[A run of records]
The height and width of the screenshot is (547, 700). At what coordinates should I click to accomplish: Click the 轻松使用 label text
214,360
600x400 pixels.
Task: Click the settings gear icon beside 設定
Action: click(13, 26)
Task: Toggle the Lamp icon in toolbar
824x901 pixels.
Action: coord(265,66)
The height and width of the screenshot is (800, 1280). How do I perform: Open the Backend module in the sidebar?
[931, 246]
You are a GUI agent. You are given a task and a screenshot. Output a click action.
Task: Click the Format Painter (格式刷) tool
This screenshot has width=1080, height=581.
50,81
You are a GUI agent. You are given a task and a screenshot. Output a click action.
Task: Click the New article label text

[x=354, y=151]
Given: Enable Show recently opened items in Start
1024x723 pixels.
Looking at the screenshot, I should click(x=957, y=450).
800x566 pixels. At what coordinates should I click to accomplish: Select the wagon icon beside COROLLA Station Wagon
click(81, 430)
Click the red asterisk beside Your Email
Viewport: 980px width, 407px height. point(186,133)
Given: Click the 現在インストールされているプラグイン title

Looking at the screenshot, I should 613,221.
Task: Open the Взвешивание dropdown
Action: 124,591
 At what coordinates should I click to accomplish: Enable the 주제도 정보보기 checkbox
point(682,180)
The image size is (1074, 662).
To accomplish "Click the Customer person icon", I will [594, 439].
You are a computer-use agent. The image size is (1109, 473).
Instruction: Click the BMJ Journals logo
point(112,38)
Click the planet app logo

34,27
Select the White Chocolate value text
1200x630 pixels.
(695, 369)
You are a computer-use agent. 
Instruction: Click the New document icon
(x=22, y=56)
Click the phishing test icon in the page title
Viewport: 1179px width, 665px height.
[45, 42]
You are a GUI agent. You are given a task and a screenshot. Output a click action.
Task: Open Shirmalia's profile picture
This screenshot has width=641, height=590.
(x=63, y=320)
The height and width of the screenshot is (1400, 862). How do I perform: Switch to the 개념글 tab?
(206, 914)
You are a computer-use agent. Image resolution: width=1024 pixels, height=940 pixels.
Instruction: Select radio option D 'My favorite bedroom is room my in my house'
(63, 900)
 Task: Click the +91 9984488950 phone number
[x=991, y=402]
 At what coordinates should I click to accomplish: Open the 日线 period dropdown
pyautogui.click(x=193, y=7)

◆ **Aim**:
Collect every line from the rows above that contains the string "logo", matching case exactly.

◆ **Reply**:
Instruction: Click the BMJ Journals logo
Click the planet app logo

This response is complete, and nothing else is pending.